### PROBLEM TO WORK ON:
In the listing below, find the line with "The image size is (640, 495)." and the line with "Image resolution: width=1233". Repeat those two lines and all lines between them exactly.

### EXTRACTED INFORMATION:
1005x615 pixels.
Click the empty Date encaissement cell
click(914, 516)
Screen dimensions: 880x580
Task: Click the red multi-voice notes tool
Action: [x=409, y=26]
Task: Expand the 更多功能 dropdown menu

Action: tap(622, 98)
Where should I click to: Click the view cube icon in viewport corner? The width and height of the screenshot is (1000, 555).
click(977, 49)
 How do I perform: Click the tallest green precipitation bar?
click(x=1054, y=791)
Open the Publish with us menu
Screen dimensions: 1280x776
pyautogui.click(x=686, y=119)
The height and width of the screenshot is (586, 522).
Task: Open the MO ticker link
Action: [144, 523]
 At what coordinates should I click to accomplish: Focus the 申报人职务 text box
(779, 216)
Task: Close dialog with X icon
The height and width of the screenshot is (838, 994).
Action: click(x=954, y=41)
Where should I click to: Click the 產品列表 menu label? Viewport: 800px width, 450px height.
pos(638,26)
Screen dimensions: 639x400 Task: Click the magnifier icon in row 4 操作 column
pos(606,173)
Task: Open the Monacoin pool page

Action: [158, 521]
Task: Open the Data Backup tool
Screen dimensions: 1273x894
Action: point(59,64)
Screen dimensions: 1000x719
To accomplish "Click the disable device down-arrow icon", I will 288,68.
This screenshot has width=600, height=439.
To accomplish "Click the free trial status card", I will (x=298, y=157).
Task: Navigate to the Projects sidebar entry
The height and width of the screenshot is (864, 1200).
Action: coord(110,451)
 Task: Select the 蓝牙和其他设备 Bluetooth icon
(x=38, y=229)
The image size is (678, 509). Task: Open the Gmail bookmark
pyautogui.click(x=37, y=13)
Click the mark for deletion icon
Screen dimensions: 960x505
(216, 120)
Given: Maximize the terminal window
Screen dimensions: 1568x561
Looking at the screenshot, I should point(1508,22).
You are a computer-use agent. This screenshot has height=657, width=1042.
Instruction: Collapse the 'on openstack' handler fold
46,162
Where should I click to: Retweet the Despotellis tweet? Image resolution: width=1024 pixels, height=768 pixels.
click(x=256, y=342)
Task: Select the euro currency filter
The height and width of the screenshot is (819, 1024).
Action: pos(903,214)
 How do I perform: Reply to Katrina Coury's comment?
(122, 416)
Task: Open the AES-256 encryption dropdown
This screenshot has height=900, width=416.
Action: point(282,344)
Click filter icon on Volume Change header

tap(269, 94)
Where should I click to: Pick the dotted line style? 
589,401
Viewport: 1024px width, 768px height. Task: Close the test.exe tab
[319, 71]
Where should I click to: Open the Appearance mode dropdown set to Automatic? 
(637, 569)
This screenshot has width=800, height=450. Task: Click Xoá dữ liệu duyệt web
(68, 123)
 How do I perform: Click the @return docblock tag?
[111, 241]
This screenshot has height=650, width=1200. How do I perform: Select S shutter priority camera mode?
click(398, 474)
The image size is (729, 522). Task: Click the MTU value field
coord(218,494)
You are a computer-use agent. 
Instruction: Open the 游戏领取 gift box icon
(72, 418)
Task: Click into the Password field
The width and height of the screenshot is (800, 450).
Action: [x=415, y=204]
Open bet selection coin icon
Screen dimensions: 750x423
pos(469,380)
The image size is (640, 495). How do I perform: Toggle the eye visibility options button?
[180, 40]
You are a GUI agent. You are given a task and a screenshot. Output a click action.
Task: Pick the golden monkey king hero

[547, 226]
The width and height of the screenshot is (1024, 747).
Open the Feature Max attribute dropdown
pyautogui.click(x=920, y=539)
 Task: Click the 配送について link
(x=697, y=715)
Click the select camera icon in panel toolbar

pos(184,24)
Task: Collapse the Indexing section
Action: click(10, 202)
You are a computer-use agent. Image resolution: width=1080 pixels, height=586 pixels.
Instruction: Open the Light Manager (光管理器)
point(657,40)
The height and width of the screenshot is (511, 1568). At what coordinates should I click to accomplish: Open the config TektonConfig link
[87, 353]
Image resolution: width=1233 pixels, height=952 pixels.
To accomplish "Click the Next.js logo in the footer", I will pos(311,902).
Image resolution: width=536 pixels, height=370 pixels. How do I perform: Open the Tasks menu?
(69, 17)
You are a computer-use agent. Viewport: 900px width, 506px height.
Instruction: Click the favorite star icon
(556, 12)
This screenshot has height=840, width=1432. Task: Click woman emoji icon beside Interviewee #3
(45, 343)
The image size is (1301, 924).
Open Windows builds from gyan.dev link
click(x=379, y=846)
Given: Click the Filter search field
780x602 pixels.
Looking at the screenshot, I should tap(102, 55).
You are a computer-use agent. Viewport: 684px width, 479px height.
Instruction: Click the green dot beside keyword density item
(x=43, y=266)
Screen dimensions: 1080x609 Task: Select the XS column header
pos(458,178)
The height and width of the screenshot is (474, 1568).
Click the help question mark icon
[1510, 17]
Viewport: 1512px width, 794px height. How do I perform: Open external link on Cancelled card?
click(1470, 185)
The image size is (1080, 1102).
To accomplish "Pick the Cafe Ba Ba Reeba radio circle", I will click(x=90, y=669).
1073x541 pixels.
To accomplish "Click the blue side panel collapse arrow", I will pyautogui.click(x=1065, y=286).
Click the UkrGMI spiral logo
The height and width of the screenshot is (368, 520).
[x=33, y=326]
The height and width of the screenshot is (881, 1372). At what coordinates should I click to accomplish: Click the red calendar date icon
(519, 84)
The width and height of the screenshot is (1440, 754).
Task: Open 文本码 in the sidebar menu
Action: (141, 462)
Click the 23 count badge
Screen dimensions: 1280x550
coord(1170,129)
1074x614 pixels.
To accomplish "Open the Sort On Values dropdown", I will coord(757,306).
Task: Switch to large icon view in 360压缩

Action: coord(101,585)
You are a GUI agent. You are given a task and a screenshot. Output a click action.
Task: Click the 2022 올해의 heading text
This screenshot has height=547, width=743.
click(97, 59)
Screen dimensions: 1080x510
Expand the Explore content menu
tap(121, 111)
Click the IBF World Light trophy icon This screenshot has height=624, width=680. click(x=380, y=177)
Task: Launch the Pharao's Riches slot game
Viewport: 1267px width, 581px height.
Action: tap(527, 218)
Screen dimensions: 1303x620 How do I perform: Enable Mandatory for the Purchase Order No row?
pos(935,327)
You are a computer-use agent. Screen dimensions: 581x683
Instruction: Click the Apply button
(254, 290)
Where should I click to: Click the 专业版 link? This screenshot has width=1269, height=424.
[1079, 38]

### SOLUTION BELOW:
The image size is (640, 495). How do I perform: Toggle the eye visibility options button?
[180, 40]
You are a GUI agent. You are given a task and a screenshot. Output a click action.
Task: Pick the golden monkey king hero

[547, 226]
The width and height of the screenshot is (1024, 747).
Open the Feature Max attribute dropdown
pyautogui.click(x=920, y=539)
 Task: Click the 配送について link
(x=697, y=715)
Click the select camera icon in panel toolbar

pos(184,24)
Task: Collapse the Indexing section
Action: click(10, 202)
You are a computer-use agent. Image resolution: width=1080 pixels, height=586 pixels.
Instruction: Open the Light Manager (光管理器)
point(657,40)
The height and width of the screenshot is (511, 1568). At what coordinates should I click to accomplish: Open the config TektonConfig link
[87, 353]
Image resolution: width=1233 pixels, height=952 pixels.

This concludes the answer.